I usually stick to one or two themes in each of my columns, but no fewer than five distinct themes comprise this week’s column. I’ll be addressing America’s peculiar institution, and by that I don’t mean a euphemism for slavery, although matters of race and racism are certainly pertinent to today’s topic. Our country’s other peculiar institution is that of the position of First Lady of the United States. It’s an odd institution because it’s been with us in one form or another since the founding of the Republic, yet, unlike the presidency, the role of the First Lady is neither defined nor even mentioned in the U.S. Constitution. The First Lady is not elected and the position brings with it no official duties. Usually, but not always, the role is filled by the wife of the president. The First Lady is granted her own staff, which includes a chief of staff, press secretary, and White House social secretary. She has an unofficial ceremonial role organizing domestic, and attending international, state functions alongside, or in place, of the president.

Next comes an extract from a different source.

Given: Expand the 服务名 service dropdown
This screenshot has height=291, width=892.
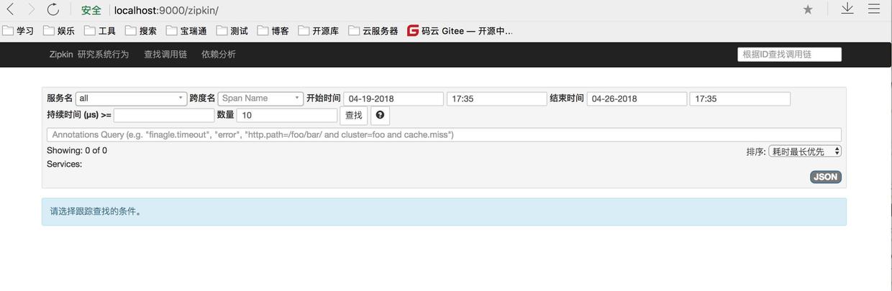Looking at the screenshot, I should pos(131,98).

The First Lady is generally accorded public respect, in part because she is a lady, in part because of the respect due to the office her husband, the president, holds, and because she represents the face of the United States, at home and abroad. When I was a boy, it was considered disrespectful and a sign of ill manners and poor upbringing to insult or denigrate any woman, let alone the First Lady of the United States. In fact, viciously insulting the First Lady would have been viewed as unpatriotic and downright un-American.

Things have changed in my brief lifetime. For one thing, the tone of civil discourse has completely devolved into gutter sniping. We had heated arguments in my day, but we disagreed respectfully and politely. Our arguments were based in reason and not anger or prejudice. We argued with passion, not hatred, in our hearts. Democratic and Republican senators could wage fierce debates on the floor of Congress and then retire together to the local watering hole to quench their parched throats. No more. Today, the animosity spawned by the arguments remains long after the words have faded into silence.

This phenomenon now occurs not only in the hallowed halls of Congress, but throughout American society, around water coolers and dinner tables. Nowhere is it more evident than on the World Wide Web. The Internet is another peculiar institution: a public forum cloaking its speakers with anonymity or pseudonymity and completely lacking in accountability. Civility is stripped from the tone of civil discourse because the speakers feel no accountability for their words, hidden behind screen names and located many miles from the people who hear them. Few would be shameless enough to say such things in a face-to-face setting.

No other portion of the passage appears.